According to Queen’s University Belfast’s microbiologist Dr Chris Allen and his team – headed by Professor Bill Mahaney, a geomorphologist who hails from York University, Toronto; the geographical juncture through which the multinational forces of Hannibal crossed the Alps equates to the Col de Traversette pass. Interestingly, a similar hypothesis was made by biologist and polymath Sir Gavin de Beer (who was also the director of the British Museum in natural history department), but the conjecture was shot down in the academic realm more than 50 years ago. But this time around, the researchers made use of various scientific applications to back up their claim and the clues were literally found from heaps of dirt. According to Queen’s University Belfast website –
Using a combination of microbial metagenome analysis, environmental chemistry, geomorphic and pedological investigation, pollen analyses and various other geophysical techniques, the researchers have shown that a ‘mass animal deposition’ event occurred near the Col de Traversette – that can be directly dated to approximately 2168 cal yr BP, i.e. 218 BC.To that end, the Col de Traversette pass is around 2,600 m (around 8,530 ft) above the sea-level, and such boasted of rich soil that could potentially support the flora needed by the grazing requirements of the animals like horses and pack mules. So from the strategic perspective it does makes sense that Hannibal and his presumably huge baggage train might have halted temporarily and then passed through the zone. In that regard, the logistical numbers game suggests that before crossing the Alps, the Carthaginian general had around 38,000 infantrymen; 8,000 cavalry forces; and 38 elephants.

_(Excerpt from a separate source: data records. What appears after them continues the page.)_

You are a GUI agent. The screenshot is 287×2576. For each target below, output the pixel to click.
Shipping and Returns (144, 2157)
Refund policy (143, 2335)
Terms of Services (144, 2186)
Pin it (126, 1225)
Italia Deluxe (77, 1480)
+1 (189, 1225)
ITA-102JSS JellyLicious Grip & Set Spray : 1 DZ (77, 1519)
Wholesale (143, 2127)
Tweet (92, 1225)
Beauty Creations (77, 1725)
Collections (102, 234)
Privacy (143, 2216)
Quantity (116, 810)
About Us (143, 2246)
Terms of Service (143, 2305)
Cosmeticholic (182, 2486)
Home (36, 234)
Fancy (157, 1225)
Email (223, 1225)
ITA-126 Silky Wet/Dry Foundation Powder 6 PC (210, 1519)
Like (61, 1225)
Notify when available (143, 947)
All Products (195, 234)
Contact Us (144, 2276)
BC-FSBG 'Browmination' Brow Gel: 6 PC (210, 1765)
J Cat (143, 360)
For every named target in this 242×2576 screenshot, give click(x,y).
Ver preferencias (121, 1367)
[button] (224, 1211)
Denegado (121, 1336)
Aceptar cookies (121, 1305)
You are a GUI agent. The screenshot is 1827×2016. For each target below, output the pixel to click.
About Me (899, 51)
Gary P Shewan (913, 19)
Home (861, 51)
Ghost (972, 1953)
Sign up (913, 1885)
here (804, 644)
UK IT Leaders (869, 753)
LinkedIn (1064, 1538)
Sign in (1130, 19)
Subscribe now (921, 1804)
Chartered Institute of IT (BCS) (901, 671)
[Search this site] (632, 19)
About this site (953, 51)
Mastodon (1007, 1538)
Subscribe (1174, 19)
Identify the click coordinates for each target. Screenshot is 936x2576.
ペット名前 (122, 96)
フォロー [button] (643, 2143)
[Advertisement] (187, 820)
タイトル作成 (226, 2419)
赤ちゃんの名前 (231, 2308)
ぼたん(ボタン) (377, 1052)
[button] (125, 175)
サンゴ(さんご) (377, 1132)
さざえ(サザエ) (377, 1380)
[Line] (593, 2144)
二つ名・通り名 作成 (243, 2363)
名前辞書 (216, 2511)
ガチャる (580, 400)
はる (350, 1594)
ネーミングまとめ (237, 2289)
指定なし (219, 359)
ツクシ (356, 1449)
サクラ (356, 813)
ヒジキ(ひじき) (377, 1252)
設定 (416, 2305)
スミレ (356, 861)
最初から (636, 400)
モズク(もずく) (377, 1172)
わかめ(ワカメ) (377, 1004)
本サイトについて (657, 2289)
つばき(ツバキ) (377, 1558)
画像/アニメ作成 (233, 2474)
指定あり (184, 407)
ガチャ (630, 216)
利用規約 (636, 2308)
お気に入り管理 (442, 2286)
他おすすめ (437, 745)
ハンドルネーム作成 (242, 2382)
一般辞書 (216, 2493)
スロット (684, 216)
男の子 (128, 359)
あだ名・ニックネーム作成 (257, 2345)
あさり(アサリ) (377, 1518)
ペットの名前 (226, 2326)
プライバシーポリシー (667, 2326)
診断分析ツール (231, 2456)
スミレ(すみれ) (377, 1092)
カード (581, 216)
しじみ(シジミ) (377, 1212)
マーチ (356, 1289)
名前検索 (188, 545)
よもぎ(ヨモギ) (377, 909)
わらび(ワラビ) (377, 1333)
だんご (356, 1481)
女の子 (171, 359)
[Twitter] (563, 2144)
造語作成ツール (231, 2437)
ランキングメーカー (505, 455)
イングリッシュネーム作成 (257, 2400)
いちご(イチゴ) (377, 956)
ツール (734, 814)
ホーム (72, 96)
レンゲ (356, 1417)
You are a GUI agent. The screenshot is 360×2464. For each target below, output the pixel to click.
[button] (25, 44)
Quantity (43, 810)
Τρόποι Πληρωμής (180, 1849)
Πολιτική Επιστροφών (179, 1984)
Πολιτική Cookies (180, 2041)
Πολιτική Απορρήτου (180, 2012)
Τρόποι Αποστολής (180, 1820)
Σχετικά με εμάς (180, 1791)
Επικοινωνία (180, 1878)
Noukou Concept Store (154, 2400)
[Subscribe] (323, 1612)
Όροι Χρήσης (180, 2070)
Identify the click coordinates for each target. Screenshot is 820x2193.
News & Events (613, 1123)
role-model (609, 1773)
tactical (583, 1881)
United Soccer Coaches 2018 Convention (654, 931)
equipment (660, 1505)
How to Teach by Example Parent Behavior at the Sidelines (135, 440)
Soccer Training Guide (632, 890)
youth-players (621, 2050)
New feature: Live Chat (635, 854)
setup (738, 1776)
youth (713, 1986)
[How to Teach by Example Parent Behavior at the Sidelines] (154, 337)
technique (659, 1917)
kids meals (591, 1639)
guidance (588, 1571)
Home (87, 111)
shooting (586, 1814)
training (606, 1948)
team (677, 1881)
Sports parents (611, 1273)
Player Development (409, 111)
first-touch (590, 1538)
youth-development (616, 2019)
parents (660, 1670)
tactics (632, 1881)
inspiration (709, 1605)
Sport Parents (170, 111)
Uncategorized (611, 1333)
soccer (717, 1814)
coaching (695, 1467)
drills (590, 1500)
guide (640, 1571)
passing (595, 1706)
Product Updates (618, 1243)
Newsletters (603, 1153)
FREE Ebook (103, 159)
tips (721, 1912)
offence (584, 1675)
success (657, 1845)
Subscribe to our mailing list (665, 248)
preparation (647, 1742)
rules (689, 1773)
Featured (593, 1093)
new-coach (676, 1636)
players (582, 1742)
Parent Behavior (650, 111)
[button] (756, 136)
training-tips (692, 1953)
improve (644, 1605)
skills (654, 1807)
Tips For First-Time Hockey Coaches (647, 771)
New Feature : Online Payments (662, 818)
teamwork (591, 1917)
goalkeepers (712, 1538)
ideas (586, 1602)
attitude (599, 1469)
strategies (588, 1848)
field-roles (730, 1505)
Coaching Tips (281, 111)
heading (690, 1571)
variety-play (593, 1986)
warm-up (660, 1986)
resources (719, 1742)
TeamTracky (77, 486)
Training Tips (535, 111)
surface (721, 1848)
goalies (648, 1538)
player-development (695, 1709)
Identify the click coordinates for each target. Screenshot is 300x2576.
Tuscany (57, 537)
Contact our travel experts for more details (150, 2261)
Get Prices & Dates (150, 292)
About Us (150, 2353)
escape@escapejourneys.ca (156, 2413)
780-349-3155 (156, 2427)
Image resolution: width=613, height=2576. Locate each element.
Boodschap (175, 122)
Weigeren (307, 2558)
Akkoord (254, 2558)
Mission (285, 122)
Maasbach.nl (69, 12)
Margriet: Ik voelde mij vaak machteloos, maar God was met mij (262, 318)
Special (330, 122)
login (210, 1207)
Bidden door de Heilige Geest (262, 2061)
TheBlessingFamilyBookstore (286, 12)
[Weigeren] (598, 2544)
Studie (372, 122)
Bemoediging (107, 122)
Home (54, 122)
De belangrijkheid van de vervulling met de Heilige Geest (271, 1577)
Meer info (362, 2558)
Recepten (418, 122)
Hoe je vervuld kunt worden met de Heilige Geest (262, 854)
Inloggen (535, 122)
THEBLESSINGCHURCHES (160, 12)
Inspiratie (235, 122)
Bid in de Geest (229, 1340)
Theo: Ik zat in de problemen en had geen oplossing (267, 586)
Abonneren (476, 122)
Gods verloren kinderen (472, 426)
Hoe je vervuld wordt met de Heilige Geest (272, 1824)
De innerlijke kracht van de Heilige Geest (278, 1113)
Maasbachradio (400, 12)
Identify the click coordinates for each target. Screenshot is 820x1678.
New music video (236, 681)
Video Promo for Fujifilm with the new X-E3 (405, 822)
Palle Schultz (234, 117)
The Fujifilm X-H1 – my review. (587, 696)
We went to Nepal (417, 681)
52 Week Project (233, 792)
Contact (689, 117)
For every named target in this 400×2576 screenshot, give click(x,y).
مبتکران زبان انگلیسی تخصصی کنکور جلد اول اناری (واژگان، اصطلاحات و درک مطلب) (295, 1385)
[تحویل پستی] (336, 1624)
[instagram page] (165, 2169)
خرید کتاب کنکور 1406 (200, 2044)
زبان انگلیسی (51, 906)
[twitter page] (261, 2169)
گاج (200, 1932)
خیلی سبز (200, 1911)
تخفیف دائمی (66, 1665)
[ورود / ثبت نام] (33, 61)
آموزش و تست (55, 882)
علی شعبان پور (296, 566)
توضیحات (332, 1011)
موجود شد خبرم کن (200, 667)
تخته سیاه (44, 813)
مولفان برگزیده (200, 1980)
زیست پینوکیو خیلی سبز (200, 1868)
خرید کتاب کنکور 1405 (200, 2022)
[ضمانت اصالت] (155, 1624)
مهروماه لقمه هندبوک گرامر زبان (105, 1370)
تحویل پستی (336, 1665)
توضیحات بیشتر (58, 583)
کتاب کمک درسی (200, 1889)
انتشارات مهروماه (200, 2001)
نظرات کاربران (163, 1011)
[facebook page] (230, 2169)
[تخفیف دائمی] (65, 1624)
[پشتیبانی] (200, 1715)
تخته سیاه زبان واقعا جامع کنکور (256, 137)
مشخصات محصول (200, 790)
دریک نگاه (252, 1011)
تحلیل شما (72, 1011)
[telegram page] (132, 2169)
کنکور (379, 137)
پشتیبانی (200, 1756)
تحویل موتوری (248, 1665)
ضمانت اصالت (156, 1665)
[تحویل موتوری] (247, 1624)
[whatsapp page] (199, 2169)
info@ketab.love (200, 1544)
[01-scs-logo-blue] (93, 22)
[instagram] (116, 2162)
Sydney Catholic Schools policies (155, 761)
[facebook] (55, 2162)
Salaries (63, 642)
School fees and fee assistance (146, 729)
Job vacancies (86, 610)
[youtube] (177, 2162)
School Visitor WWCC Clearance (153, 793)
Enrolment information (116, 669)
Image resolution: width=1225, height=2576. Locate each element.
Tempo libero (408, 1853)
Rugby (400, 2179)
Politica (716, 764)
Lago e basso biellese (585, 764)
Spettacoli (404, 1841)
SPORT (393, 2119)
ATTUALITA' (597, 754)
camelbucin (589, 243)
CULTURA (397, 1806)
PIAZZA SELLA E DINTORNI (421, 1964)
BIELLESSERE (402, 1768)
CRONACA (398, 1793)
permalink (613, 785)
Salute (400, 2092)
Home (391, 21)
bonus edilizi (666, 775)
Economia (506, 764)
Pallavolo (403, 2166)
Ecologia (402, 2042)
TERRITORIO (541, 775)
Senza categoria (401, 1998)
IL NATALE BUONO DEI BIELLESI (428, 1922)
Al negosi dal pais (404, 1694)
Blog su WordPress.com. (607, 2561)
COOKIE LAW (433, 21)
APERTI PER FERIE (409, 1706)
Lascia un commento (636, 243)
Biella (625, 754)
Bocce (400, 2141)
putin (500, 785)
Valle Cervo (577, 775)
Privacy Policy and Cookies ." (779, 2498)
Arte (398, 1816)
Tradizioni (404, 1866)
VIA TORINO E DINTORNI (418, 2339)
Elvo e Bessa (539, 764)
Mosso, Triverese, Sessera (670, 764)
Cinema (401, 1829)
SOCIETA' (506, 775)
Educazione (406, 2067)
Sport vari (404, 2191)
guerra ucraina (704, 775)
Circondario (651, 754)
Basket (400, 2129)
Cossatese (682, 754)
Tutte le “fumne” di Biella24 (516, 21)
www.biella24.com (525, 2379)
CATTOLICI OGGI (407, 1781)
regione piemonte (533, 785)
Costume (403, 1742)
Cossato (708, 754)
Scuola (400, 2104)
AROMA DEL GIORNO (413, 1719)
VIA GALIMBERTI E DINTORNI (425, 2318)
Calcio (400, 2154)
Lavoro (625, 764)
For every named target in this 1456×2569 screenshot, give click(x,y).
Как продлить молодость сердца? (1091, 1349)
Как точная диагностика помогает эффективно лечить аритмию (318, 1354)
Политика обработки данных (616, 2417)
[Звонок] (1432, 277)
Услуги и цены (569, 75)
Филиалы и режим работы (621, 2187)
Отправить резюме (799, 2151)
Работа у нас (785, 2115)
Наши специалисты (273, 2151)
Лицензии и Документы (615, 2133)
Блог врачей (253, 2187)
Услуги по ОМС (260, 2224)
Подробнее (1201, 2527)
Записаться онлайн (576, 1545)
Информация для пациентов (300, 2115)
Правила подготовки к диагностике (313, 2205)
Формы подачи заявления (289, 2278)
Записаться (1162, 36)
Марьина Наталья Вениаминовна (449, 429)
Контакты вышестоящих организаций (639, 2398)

Now as the researchers excavated the dirt in the area, they analysed how the surface soil with its peaty nature fused with plant fibers, gradually gave way to a more compact variety of soil that was mixed with a fine-grained variety. This suggests that the deeper layers of soil (at 40 cm depth) were agitated by some above ground-based pressure of a substantial scale, like the passing of throngs of animals through the zone. Consequently, the experts radiocarbon-dated these soil specimens, and to their surprise the ‘dirt’ was dated from 218 BC – the very year in which Hannibal and his army crossed the Alps.
On further laboratory assessment, the microbiologists came to the conclusion that these disturbed layers were also filled with the organic matter of horse dung remains. This crucial discovery was aided by the identification of specific DNA matter found in a type of bacteria called clostridia, usually common inside guts of horses. Moreover, the researchers have also potentially detected a particular horse tapeworm egg inside the studied samples. This can pave the way for more organic-based discoveries, including that of elephant horse tapeworm eggs.
Lastly, it should be noted that beyond the scope of microbiology, there is the entire ambit of archaeology to consider. In that regard, the study can be undoubtedly claimed as a success if the researchers come across actual physical specimens of human activity and warfare in this Alps pass – like remnants of weapons, equipment and artifacts. Until then we can only hope that this team is (literally) on the right path that could unravel the mysteries behind one of the greatest military feats of all time in humanity’s history.